Given that, you could set up redirects using the rewrite method and redirect to your custom 404 Page (that hopefully sends the proper 404 header). It is not 100% appropriate because the actual asset should be the one giving a 403 header, but... it works.
This is the route I would go unless you want to properly create HTTP AUTH setups for every server platform. Plus, if you do it right, you could make your system extendable to allow other types in the future by you or your users (including a php based option if they wanted to do it).
I'm assuming the 'page' is being generated by PHP and the 'assets' should not require PHP. (Let me know if I got that wrong.)
You can rename the assets folder. For example, rename '/myproject/assets/page19283' to '/myproject/assets/page19283-hidden'. This will break all old, memorized links. When you generate the page for admin users that can see it, you just write the urls using the new folder name. After all, you know whether the page is 'hidden' or not. The assets can be accessed directly if you know the 'secret' url.
For additional security, rename the folder with a bunch of random text and store that in your page table (wherever you store the hidden flag): '/myproject/assets/page19283-78dbf76B&76daz1920bfisd6g&dsag'. This will make it much harder to guess at the hidden url.
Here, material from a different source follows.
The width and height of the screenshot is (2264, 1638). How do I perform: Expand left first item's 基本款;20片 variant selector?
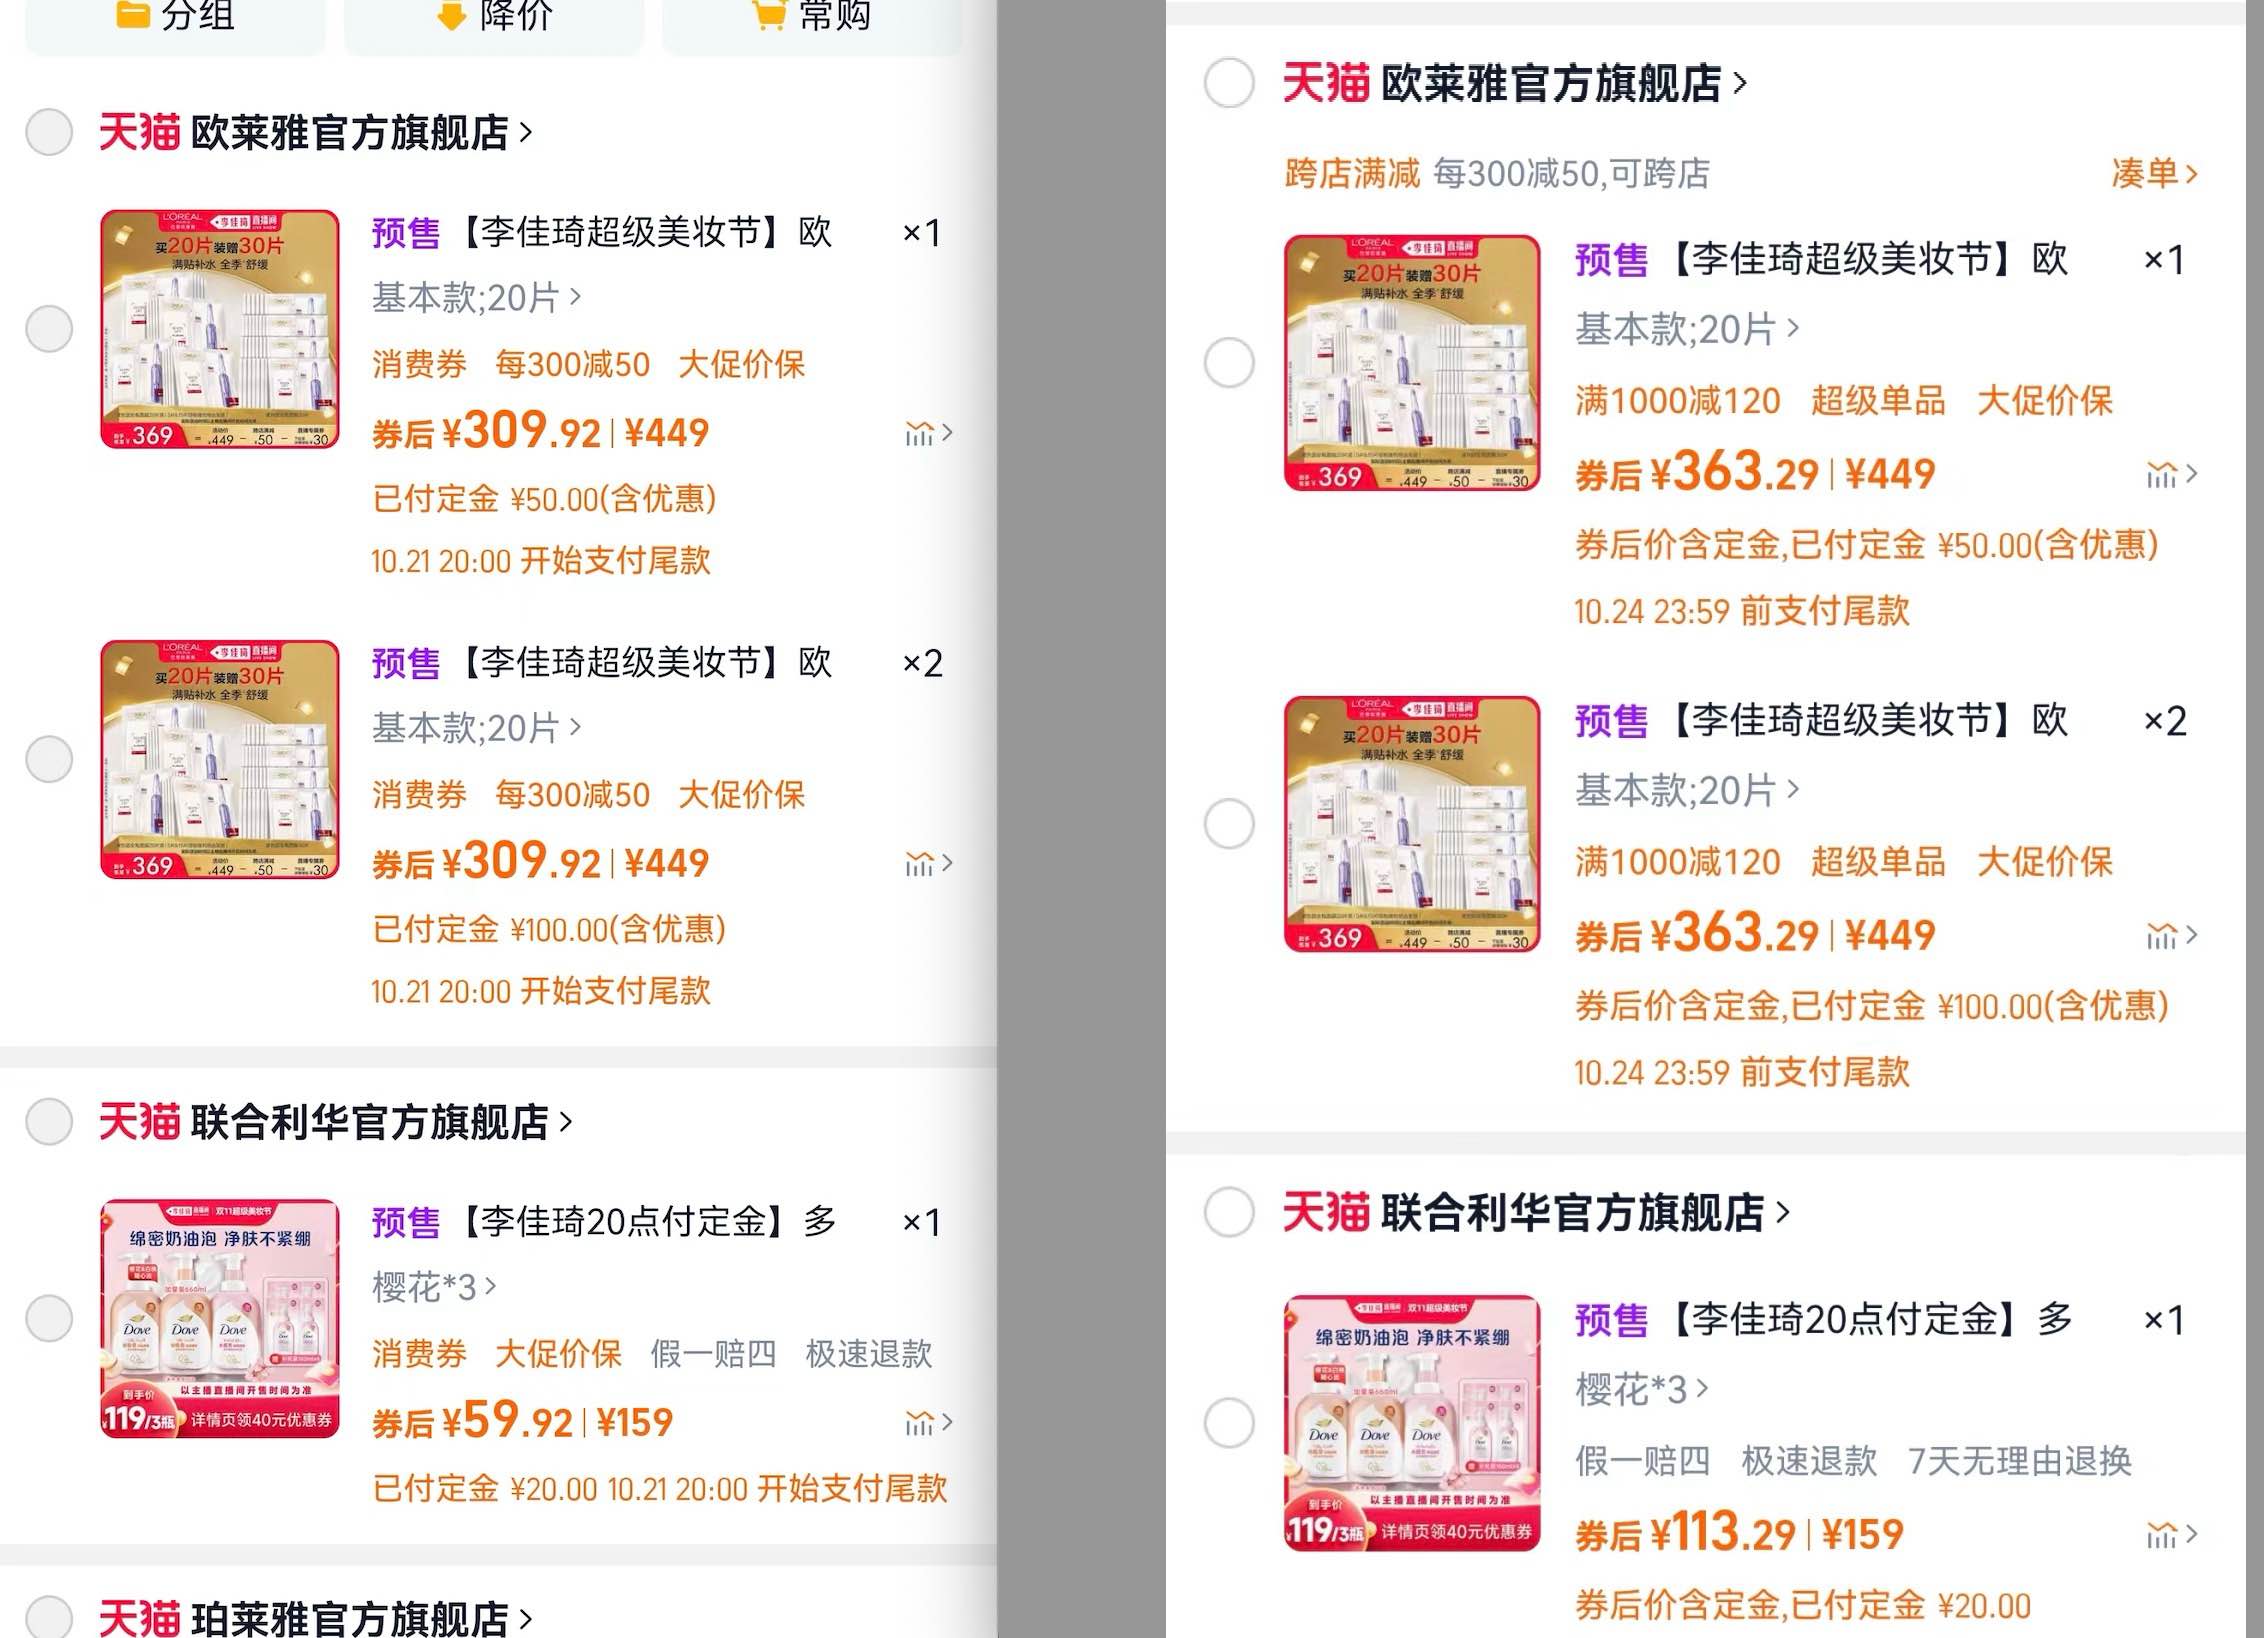pos(476,297)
Just prepend or append a GUID to the page name in the database and the resource directory in the filesystem. The admin will still be able to view it from the admin interface because the link will be updated but the GUID effectively makes the page undiscoverable by an outside user or search engine.
Store your information in a directory outside the web root (i.e.: one directory outside of public_html or htdocs). Then, use the readfile operator in a php script to proxy the files out when requested. readfile(...) basically takes a single parameter--the path to a file--and prints the contents of that file.
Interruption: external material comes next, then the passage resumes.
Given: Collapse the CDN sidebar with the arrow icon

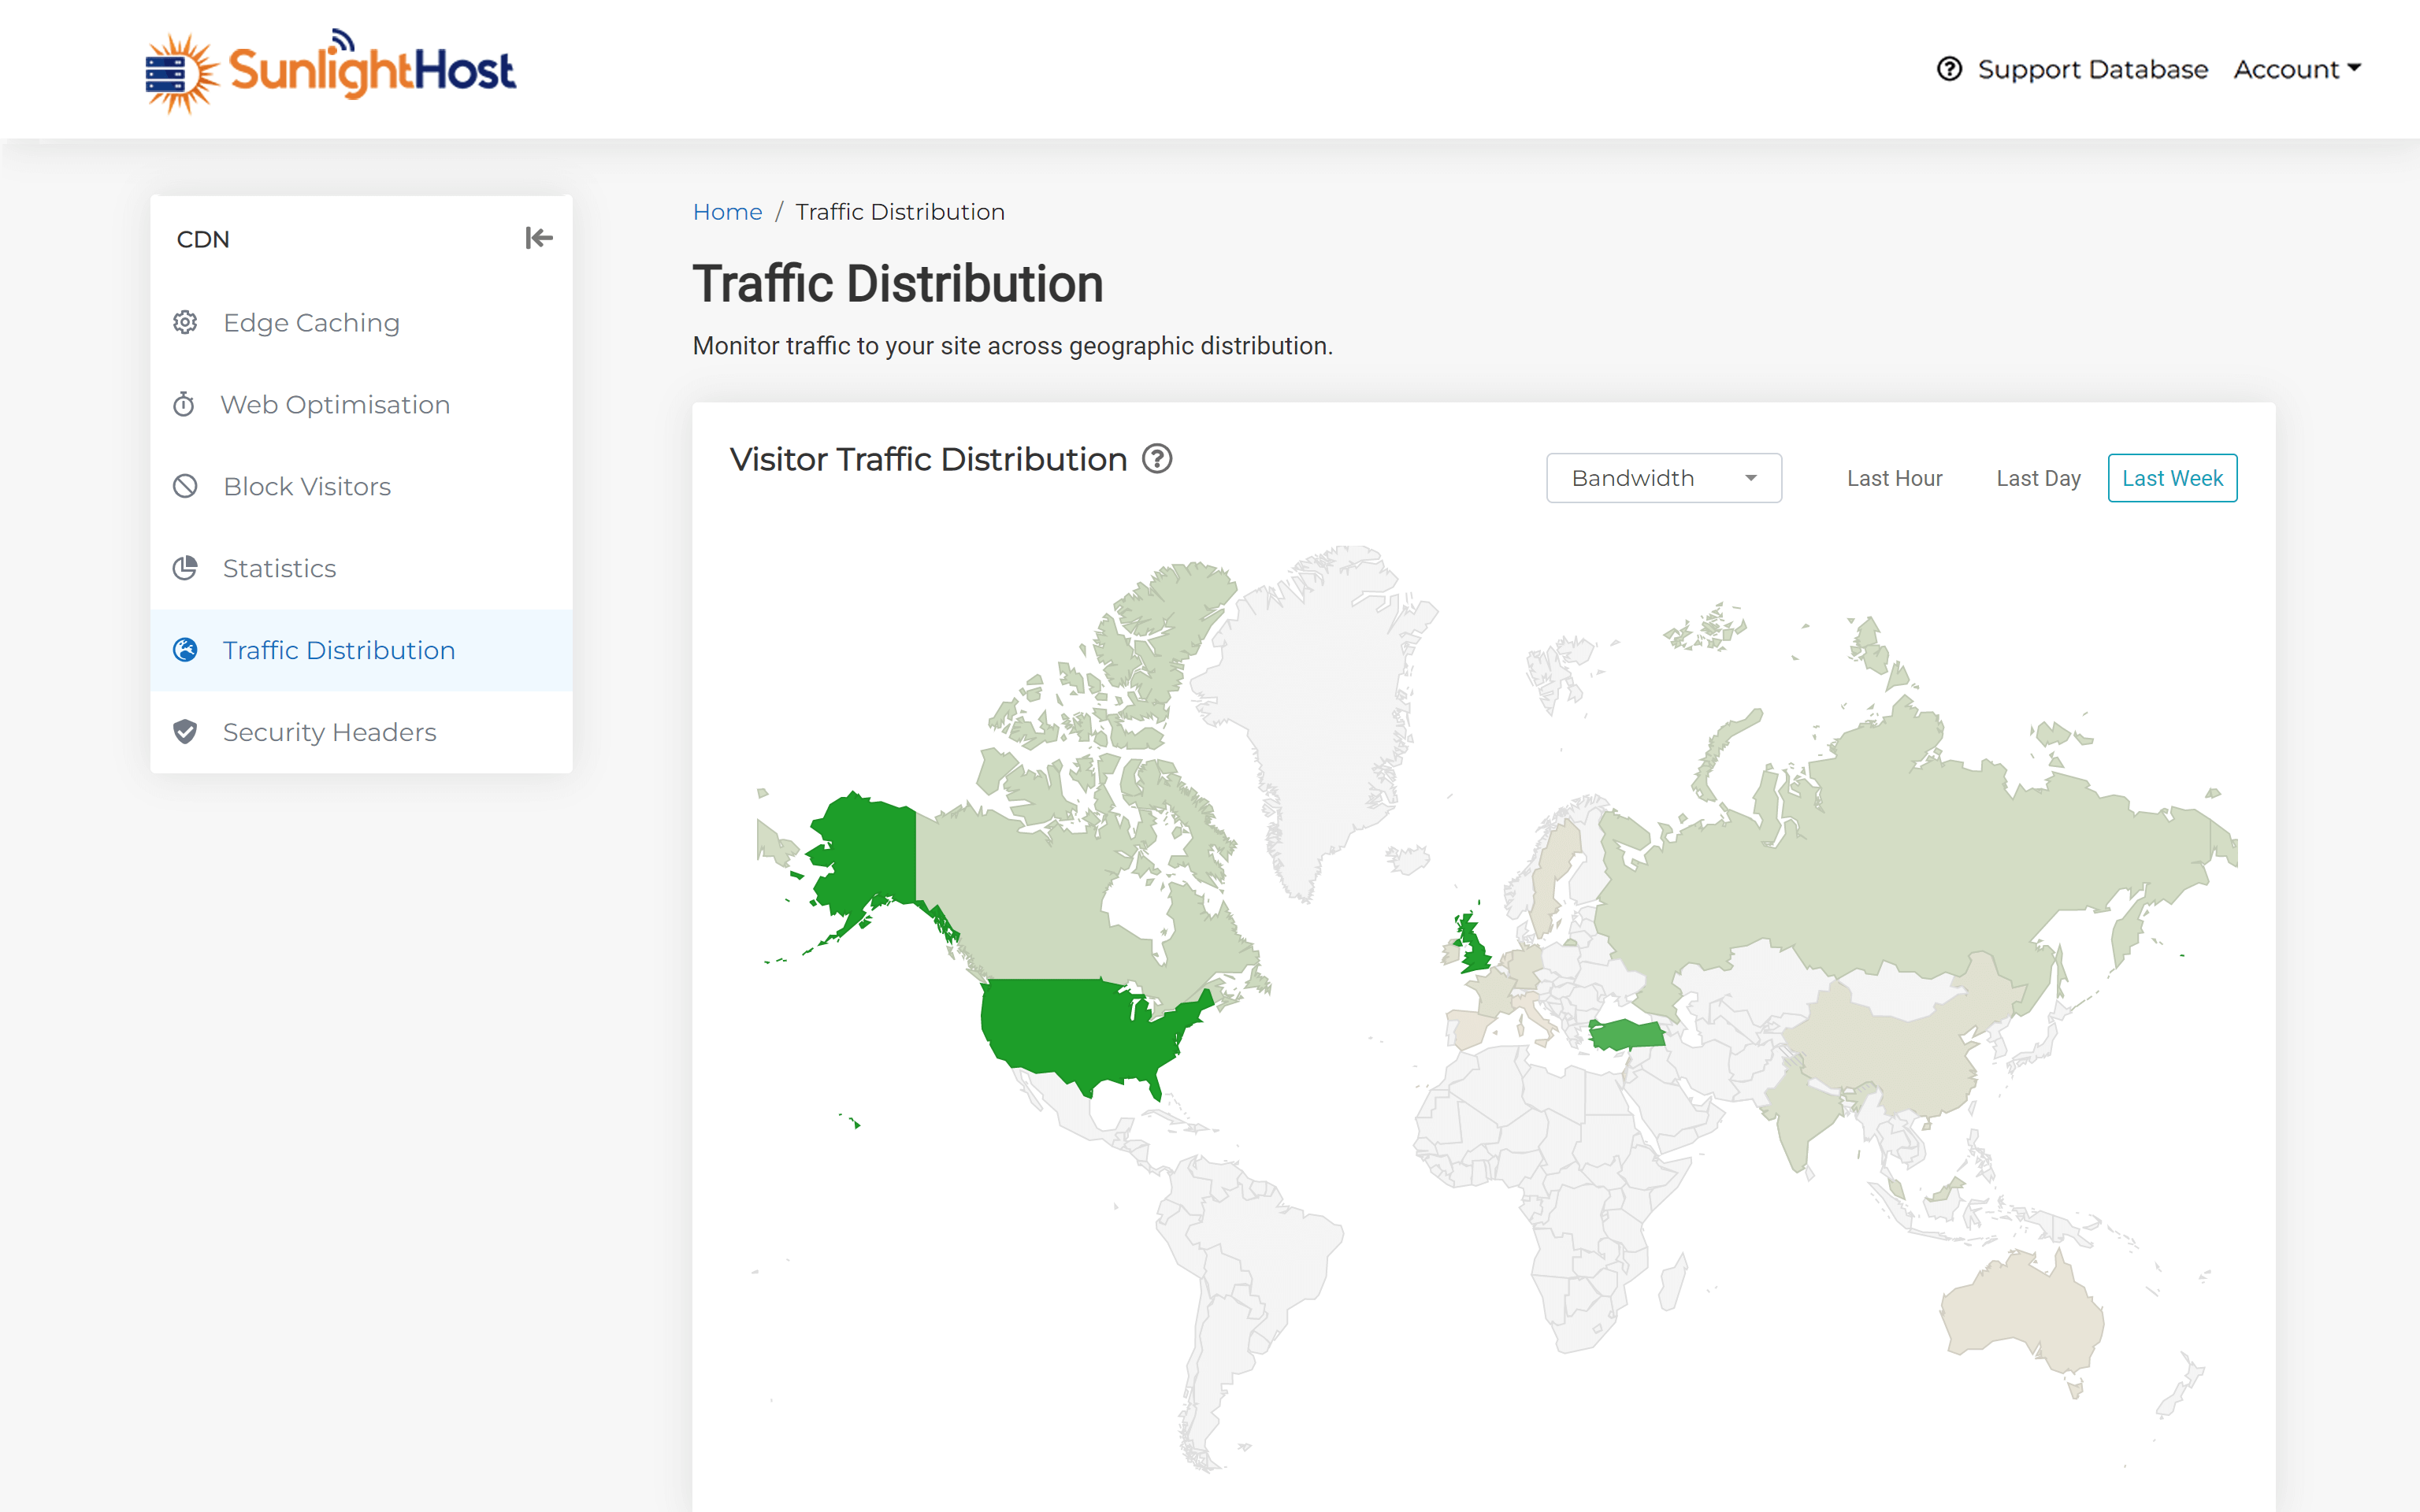Looking at the screenshot, I should click(x=538, y=238).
This way, you can create a barrier where if a visitor requests information that's hidden behind the proxy, even if they "memorized" the URL, you can turn them down with a 404 or a 403.
I would go with implementing a gateway. You set a .htaccess file to the /assets/ URL pointing to a gateway.php script that will deny if both the credentials are not valid and this particular file is not published or show it.
I'm a little confused. Do you need to protect also the stylesheet files and images? Perhaps moving this folder is the best alternative.